About this exercise:
Start the copy at the line holding "You are a computer-use agent. 679x424 pixels." and continue it exactly through the last line of the entries, leaving out pictures and anything else.

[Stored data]
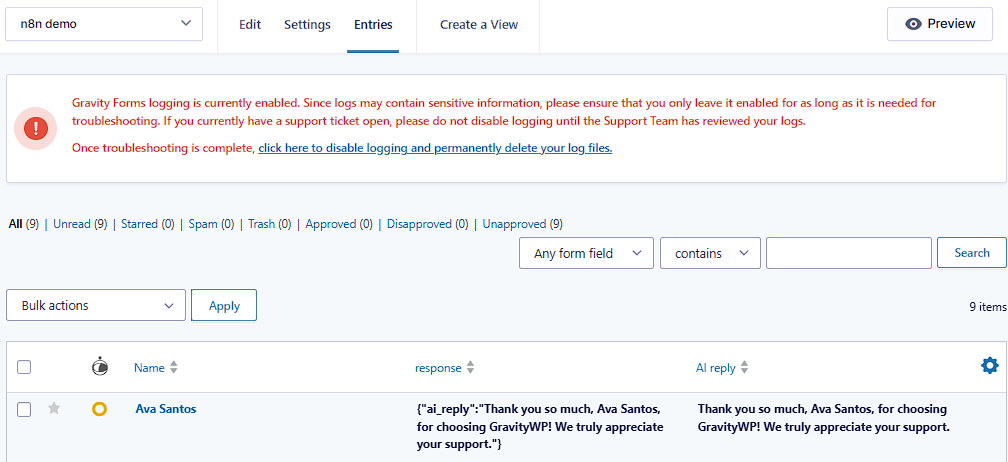The height and width of the screenshot is (462, 1008).
Task: Check the select all entries checkbox
Action: pos(24,367)
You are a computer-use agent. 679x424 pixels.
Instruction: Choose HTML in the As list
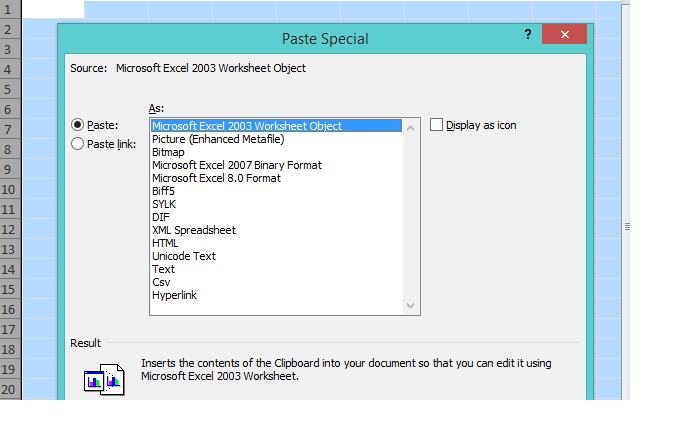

Answer space:
You are a computer-use agent. 679x424 pixels.
Instruction: Choose HTML in the As list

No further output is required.